→ PASSAGE PROVIDED
--- begin ---

Xenophon only appears in direct conversation with Socrates in two short sections, one in his Memorabilia where he listens to Socrates’ views on kissing(!), the other in his The Anabasis of Cyrus where he recalls the conversation with Socrates with which he began his voyage. These astonishing sections read as follows:

Appendix 1: (Memorabilia I, 4; Bonnette translation)

“These were the sort of things he used to say with playfulness accompanied by seriousness.  On the other hand, he advised that one steadfastly refrain from sex with those who are beautiful. For he said that it is not easy when one touches these sorts to be moderate. In fact, after he perceived once that Critobulus the son of Crito had kissed the beautiful son of Alcibiades, he asked Xenophon in Critobulus’ presence”

“Tell me, Xenophon,” he said, “ didn’t you hold Critobulus to be one of the moderate rather than the rash human beings, and one of these with forethought rather than senseless and reckless?”

“Certainly,” said Xenophon.

“Well, hold now that he is hotheaded and heedless in the extreme. He would even make somersaults into daggers and leap into fire.”

“And what did you see him doing,” said Xenophon, “that you have formed such judgments about him?”

“Did he not dare to kiss the son of Alcibiades, who is most fair and in his bloom?” he said.

“But if that is the reckless deed,” said Xenophon,”in my opinion, I, too, would endure this risk.”

“You wretch!” said Socrates. “And what do you think you would suffer after kissing  someone so beautiful? Would you not immediately be a slave rather than free, spend a lot of harmful pleasures, be in great want of leisure for attending to anything noble and good, and be compelled to take seriously what even madman would not take seriously?”

“Heracles!” said Xenophon. “What terrible power you ascribe to a kiss.”

--- end ---

[Element lookup items]
--- begin ---

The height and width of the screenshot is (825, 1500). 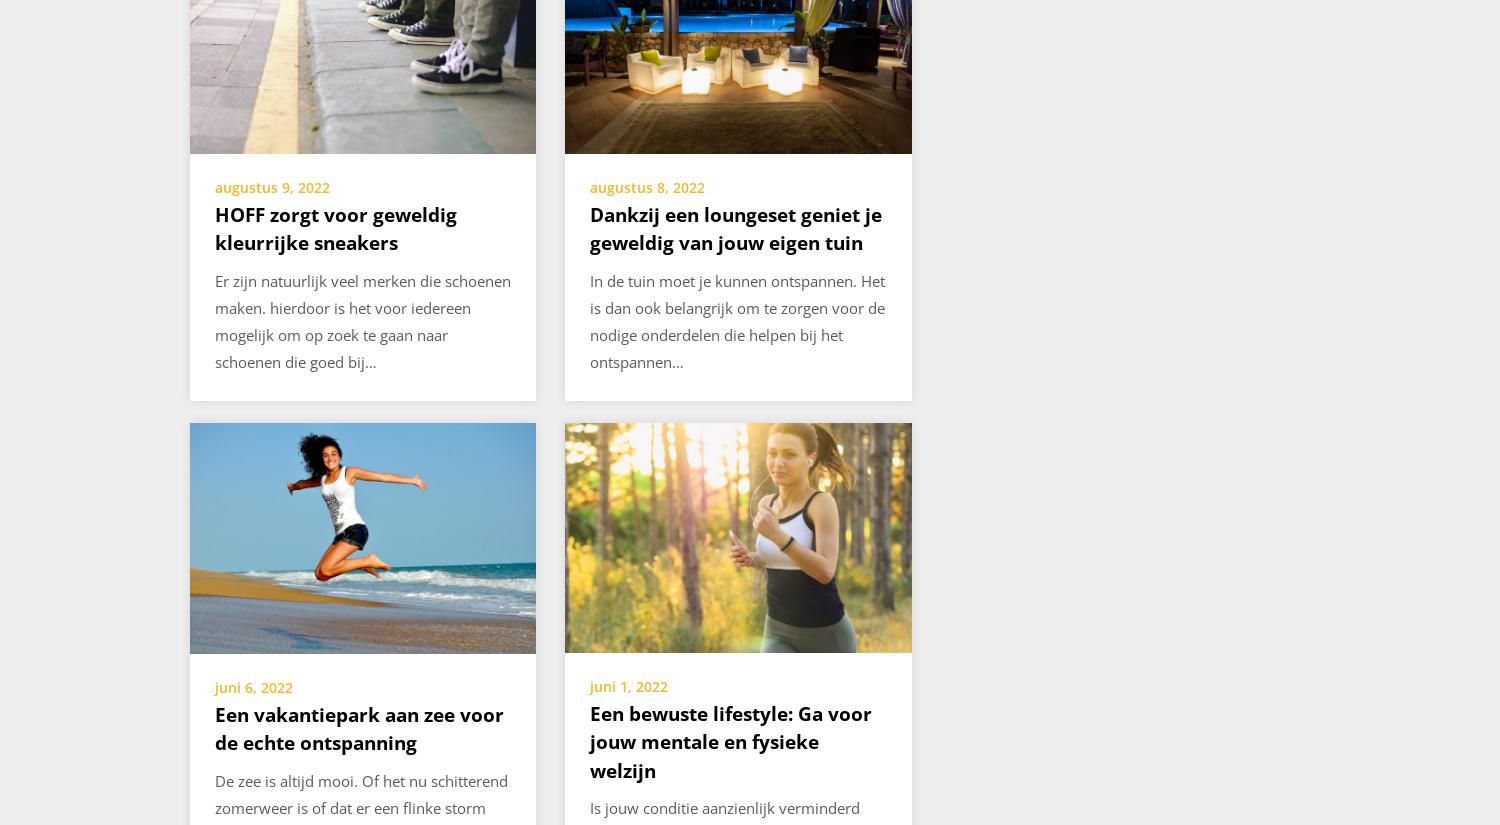 What do you see at coordinates (253, 686) in the screenshot?
I see `'juni 6, 2022'` at bounding box center [253, 686].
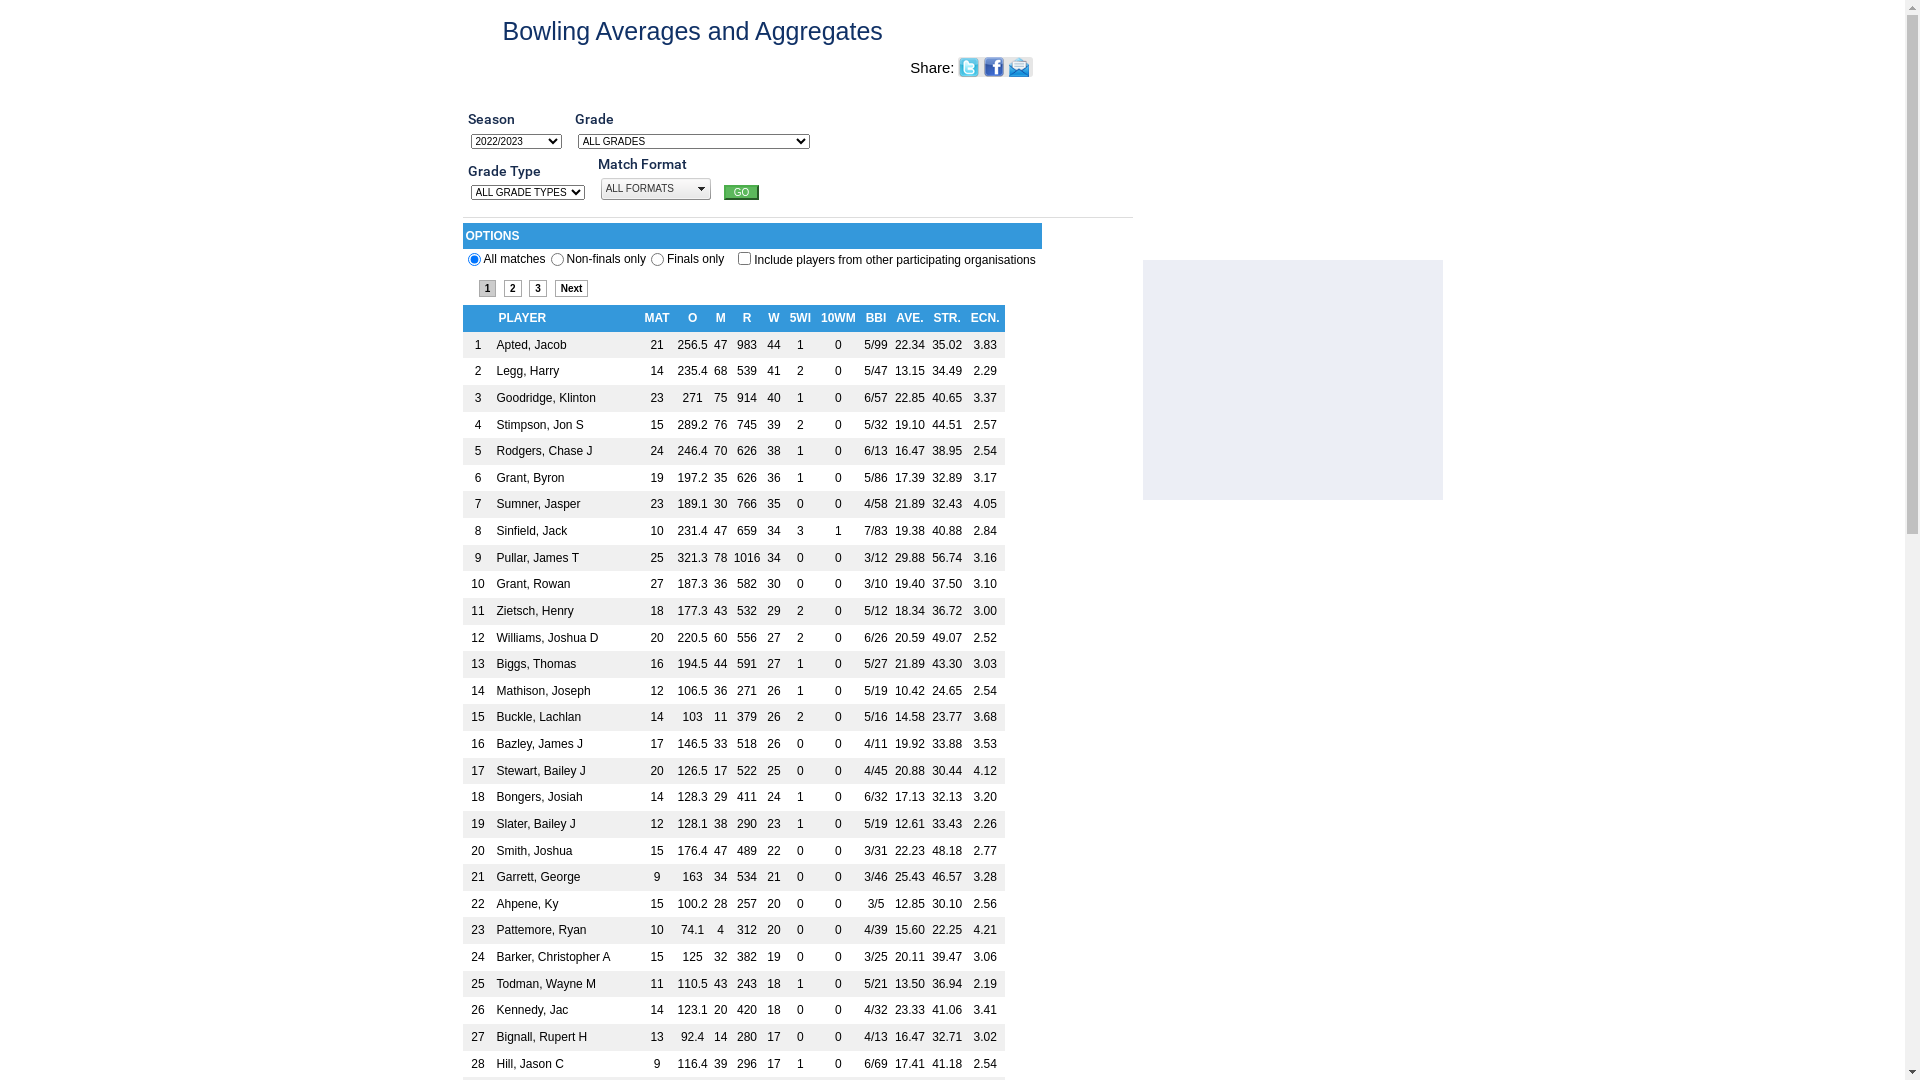 The height and width of the screenshot is (1080, 1920). What do you see at coordinates (908, 316) in the screenshot?
I see `'AVE.'` at bounding box center [908, 316].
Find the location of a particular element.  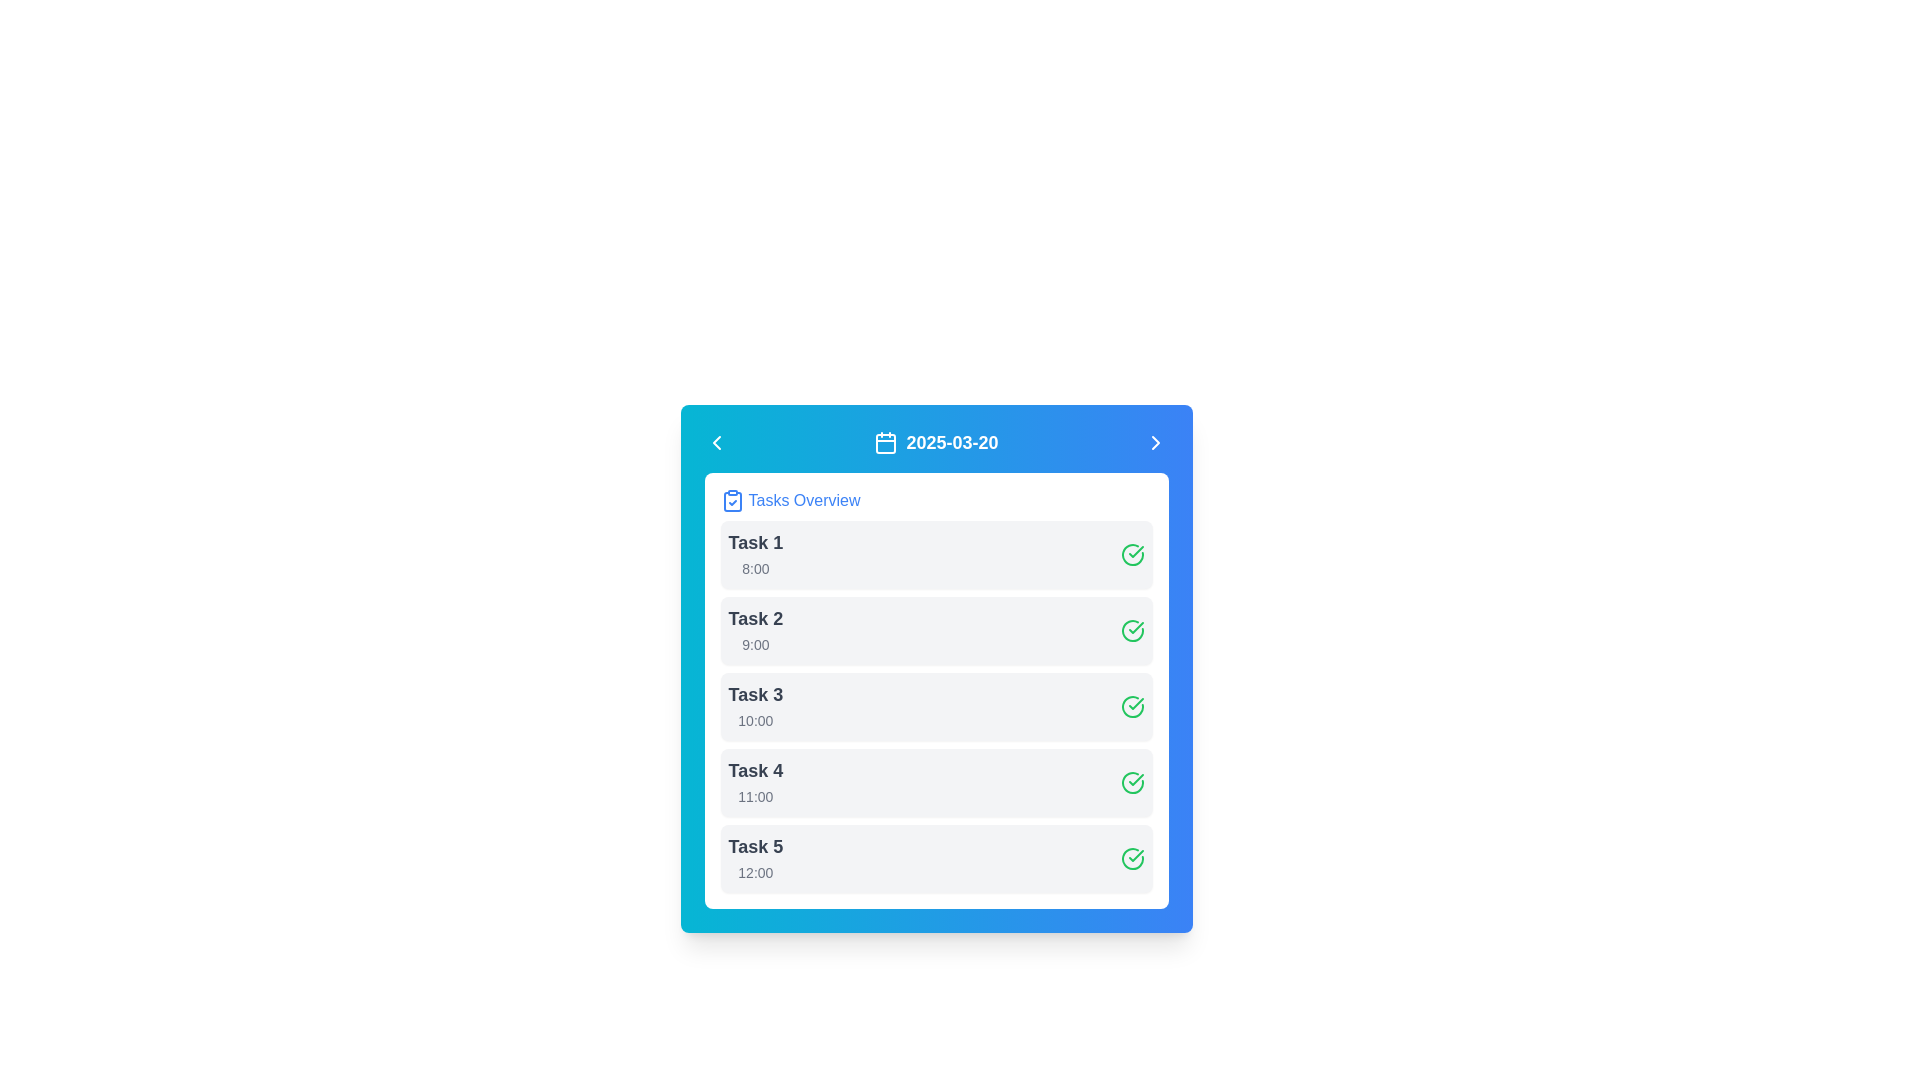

--- end ---

In the passage on Xenophon and Socrates, take the part that opens with the words "Xenophon only appears" and closes with "4; Bonnette translation)", and write it out again, changing "Memorabilia" to "Recollections".

→ WRITTEN SOLUTION
Xenophon only appears in direct conversation with Socrates in two short sections, one in his Recollections where he listens to Socrates’ views on kissing(!), the other in his The Anabasis of Cyrus where he recalls the conversation with Socrates with which he began his voyage. These astonishing sections read as follows:

Appendix 1: (Recollections I, 4; Bonnette translation)